Leg before wicket, also known as LBW, is the most confusing rule of all the ways to get out. A simple way to explain that is that the umpire will call somebody out, if he thinks that the ball would have it the wicket if the pats of the batman wouldn’t have stopped it.
So basically if he thinks that the pads have stopped the ball from hitting the wicket.
However, it is not as simple as it seems. The umpire has to recognize other factors, too!
The batsman will not be out if:
- The ball pitches from the pad out to leg side. It does not matter if the ball would hit the stump. The batsman will not be called out. Remember, leg side is the side of the wicket on which the batsman is standing. So if he is right handed, he will stand on the right hand side of the wicket. (Seen from the bowlers point of view)
- The batsman hits the ball with the bat, before the ball can hit the pad.
- If the batsman attempts to hit the ball but misses and the ball hits the pad on the imaginary line between off side and leg side or on off side.
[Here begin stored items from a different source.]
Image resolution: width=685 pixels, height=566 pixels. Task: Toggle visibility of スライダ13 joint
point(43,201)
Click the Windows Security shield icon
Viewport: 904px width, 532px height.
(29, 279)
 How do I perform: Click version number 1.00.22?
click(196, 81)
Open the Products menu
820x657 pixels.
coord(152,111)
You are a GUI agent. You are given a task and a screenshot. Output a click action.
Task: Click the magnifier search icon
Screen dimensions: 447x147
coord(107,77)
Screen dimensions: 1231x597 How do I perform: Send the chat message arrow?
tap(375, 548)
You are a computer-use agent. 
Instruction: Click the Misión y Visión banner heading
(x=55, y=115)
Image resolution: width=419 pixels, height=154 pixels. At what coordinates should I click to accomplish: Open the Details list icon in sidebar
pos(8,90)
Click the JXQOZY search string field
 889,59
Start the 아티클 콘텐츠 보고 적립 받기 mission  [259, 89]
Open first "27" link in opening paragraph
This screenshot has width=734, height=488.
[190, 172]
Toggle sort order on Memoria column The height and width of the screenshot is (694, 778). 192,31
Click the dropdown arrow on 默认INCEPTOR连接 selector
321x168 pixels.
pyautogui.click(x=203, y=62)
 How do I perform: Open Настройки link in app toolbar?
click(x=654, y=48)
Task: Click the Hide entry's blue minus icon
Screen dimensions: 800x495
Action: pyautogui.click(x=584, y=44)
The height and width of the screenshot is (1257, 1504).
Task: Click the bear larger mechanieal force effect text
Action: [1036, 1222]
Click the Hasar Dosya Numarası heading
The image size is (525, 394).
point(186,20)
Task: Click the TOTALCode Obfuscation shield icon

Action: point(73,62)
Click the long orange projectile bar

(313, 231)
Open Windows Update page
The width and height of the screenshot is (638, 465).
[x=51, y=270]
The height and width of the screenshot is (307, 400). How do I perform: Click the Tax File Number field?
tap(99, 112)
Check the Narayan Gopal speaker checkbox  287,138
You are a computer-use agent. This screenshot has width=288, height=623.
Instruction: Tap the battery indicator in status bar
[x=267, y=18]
So the pad has to be on off side and the ball has to hit it there, for the batsman to be called out.
- The bowler plays a no ball.
The batsman will be called out if:
- If the ball hits the pad in front of the stumps and would hit the wicket and the ball does not jump into leg side.
- The ball hits the pad on the off side and the batsman made no attempt to hit the ball.
Notice, the umpire must only make such a decision, if the fielding team protests and ask him to decide if the ball was LBW. This will be done by the fielding by asking of the umpire “How is that?” which normally sounds like “Howzat?” This is done in a loud and enthusiastic way.